● What to work on: When the string "computer" is part of a line in the data below, report the whole line.

● Records provided:

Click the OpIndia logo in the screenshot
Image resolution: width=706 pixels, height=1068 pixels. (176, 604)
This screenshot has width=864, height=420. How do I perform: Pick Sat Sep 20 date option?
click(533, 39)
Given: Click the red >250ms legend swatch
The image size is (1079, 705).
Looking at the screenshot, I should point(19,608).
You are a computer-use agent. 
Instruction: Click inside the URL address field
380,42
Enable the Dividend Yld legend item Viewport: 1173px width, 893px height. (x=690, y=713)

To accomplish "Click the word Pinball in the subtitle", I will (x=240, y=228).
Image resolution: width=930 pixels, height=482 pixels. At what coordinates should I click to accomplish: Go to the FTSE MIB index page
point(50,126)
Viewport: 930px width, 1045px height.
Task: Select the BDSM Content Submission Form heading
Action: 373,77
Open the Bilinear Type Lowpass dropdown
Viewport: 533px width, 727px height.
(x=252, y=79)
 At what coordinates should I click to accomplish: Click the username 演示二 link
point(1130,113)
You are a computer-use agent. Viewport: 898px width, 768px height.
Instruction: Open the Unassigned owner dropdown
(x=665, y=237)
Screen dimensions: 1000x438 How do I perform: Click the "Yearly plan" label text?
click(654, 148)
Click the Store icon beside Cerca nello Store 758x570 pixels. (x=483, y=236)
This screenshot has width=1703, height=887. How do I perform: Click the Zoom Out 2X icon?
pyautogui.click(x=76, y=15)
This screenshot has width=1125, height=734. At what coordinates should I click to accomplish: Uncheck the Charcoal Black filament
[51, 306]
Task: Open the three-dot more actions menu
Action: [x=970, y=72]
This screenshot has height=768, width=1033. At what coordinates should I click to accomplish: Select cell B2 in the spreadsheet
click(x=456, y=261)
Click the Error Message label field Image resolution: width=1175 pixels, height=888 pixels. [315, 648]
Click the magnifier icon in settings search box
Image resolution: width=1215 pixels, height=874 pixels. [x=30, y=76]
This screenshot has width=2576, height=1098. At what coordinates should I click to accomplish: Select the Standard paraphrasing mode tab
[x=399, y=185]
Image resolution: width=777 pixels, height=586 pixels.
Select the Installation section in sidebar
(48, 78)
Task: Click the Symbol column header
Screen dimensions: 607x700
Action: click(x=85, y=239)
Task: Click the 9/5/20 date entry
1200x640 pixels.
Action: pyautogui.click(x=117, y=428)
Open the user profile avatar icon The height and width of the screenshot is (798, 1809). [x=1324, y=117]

● Your response:
You are a computer-use agent. 
You are a computer-use agent. Viewport: 898px width, 768px height.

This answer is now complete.